What happens behind the scenes#
Step | What Happens |
---|---|
1️⃣ | You launch the application. Spark creates a SparkContext in the Driver. |
2️⃣ | Spark connects to the Cluster Manager (e.g., YARN, standalone, k8s). |
3️⃣ | Cluster Manager allocates Workers and starts Executors. |
4️⃣ | RDD transformations are converted into a DAG (Directed Acyclic Graph). |
5️⃣ | Spark creates Stages, breaks them into Tasks (based on partitions). |
6️⃣ | Tasks are shipped to Executors. |
7️⃣ | Executors run the tasks and return results back to the Driver. |
8️⃣ | Final results (e.g., word count) are written to HDFS. |
Spark Standalone#
Spark Standalone mode is a built-in cluster manager in Apache Spark that enables you to set up a dedicated Spark cluster without needing external resource managers like Hadoop YARN or Kubernetes.

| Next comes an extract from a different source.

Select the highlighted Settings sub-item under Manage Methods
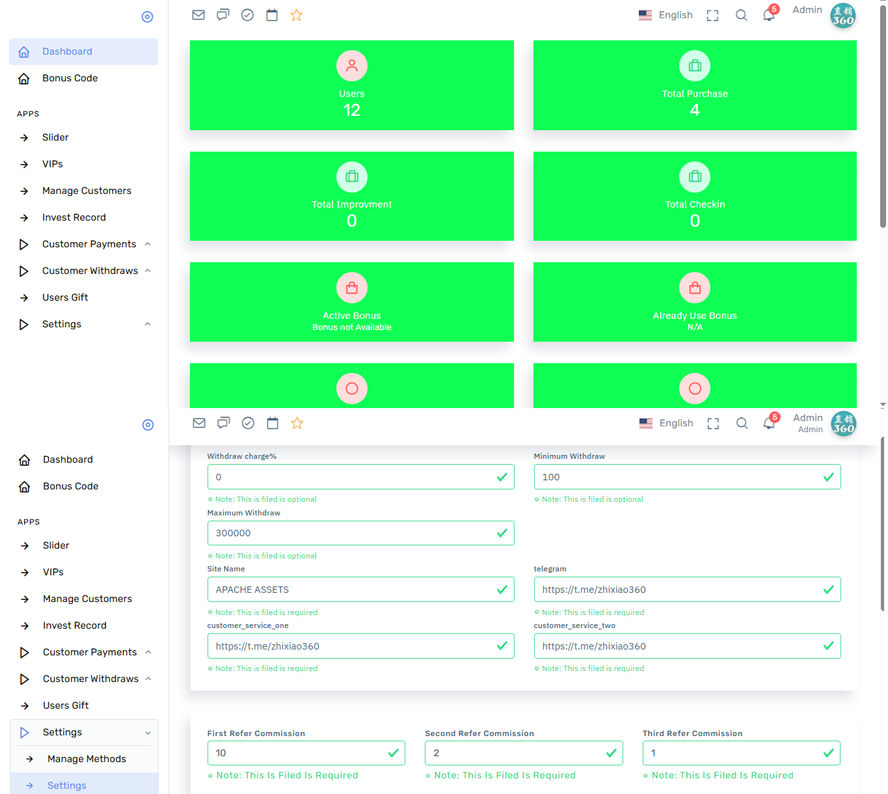Image resolution: width=888 pixels, height=794 pixels. click(67, 785)
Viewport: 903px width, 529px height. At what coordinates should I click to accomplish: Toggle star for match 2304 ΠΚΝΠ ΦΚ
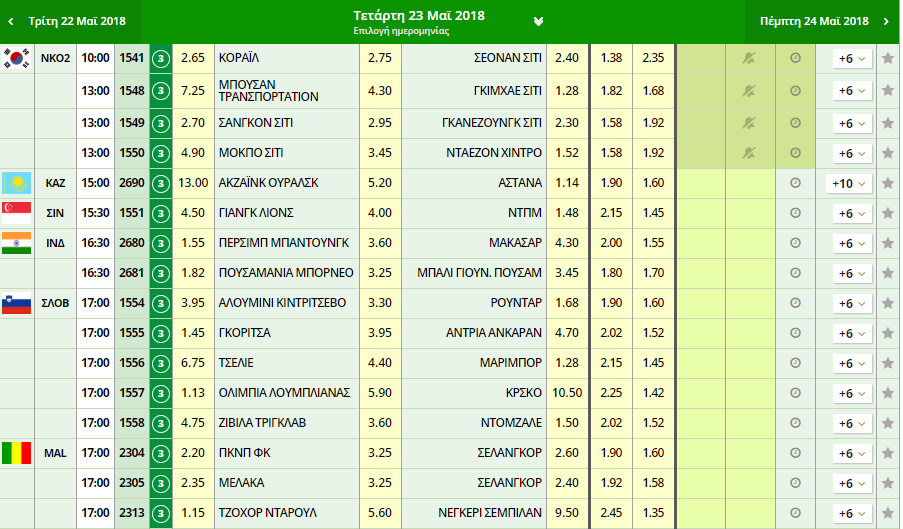point(887,453)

It is easy to deploy, suitable for development and testing, and supports distributed data processing across multiple nodes.
Advantages of Spark Standalone
- Easy to set up and manage
- No need for external resource managers
- Built-in web UI for monitoring
- Supports HA (High Availability) with ZooKeeper
Limitations
- Less fault-tolerant than YARN or Kubernetes
- Limited support for resource isolation and fairness
- Not recommended for large-scale production
Spark with YARN#
Apache Spark on YARN means running Spark applications on top of Hadoop YARN (Yet Another Resource Negotiator) — the resource manager in Hadoop ecosystems. This setup allows Spark to share cluster resources with other big data tools (like Hive, HBase, MapReduce) in a multi-tenant environment.
YARN handles resource management, job scheduling, and container allocation, while Spark focuses on data processing.
-
Resource Manager: It controls the allocation of system resources on all applications. A Scheduler and an Application Master are included. Applications receive resources from the Scheduler.
-
Node Manager: Each job or application needs one or more containers, and the Node Manager monitors these containers and their usage. Node Manager consists of an Application Master and Container. The Node Manager monitors the containers and resource usage, and this is reported to the Resource Manager.
-
Application Master: The ApplicationMaster (AM) is an instance of a framework-specific library and serves as the orchestrating process for an individual application in a distributed environment.
Advantages
- Leverages existing Hadoop cluster (no separate setup)
- Resource sharing across Hadoop ecosystem
- Supports HDFS, Hive, HBase integration natively
- Production-grade scalability and stability
Considerations
- Slight overhead from YARN’s container management
- Configuration tuning (memory, executor placement) is important
- YARN needs to be properly secured (Kerberos, ACLs)